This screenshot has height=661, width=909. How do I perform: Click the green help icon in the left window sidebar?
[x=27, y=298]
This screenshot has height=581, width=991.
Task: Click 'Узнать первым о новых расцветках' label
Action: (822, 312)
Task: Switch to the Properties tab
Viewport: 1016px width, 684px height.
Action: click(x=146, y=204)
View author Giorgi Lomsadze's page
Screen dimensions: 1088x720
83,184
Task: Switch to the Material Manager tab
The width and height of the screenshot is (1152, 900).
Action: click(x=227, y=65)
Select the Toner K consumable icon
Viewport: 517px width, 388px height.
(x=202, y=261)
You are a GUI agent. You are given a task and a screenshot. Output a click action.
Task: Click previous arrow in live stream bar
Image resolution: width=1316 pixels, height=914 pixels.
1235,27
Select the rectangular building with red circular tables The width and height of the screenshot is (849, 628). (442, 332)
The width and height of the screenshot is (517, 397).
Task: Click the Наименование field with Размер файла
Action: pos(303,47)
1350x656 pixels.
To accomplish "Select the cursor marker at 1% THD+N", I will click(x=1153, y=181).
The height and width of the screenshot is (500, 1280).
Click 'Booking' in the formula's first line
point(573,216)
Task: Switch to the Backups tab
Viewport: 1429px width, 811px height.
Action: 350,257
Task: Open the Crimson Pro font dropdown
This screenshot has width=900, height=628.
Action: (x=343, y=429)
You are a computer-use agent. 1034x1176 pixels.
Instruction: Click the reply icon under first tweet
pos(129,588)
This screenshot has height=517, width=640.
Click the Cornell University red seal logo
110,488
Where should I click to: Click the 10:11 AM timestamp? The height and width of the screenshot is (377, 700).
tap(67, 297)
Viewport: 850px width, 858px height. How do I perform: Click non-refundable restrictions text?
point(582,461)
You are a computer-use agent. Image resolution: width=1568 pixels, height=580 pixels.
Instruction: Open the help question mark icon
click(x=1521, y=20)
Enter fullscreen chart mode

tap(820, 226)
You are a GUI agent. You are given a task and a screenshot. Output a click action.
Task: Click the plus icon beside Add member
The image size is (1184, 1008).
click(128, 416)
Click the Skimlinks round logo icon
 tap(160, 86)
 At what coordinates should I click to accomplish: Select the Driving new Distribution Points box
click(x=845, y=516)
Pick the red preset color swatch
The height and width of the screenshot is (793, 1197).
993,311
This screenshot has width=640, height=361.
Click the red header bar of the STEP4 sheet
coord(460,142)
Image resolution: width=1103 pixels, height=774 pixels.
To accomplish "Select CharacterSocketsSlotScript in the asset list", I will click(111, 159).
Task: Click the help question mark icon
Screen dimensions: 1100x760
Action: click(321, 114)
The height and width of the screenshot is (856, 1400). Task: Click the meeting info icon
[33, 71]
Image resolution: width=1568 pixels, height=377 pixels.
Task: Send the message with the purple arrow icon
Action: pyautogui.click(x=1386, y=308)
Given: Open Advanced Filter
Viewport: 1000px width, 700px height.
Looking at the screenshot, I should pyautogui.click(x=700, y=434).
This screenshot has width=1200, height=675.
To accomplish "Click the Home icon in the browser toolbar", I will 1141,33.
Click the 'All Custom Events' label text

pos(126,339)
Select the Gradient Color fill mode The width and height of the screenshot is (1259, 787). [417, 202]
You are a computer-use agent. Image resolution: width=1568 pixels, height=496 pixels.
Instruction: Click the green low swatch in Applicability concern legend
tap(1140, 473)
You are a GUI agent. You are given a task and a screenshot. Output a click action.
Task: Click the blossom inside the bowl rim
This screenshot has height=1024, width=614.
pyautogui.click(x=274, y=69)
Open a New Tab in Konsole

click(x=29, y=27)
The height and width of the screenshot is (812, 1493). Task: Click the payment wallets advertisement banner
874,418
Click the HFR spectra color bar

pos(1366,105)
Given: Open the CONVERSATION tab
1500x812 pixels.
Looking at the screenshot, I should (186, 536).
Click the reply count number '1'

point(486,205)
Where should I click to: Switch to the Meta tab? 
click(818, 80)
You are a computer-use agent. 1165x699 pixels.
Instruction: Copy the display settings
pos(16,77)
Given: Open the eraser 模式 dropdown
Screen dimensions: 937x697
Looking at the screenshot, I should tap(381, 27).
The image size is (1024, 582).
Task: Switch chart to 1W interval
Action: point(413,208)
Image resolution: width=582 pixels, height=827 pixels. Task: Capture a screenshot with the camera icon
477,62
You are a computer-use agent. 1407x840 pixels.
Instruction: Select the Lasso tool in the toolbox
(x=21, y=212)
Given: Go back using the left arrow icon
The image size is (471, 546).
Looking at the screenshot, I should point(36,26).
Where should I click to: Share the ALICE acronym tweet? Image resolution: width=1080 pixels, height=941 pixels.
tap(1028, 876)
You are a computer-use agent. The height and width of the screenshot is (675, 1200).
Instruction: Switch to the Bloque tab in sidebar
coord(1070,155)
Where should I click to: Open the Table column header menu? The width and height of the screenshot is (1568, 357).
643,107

# [PROBLEM REQUIREMENTS]
Please return every line from the material above where the string "dropdown" occurs.

# [RESPONSE TO THIS TASK]
Task: Open the Crimson Pro font dropdown
Given: Open the eraser 模式 dropdown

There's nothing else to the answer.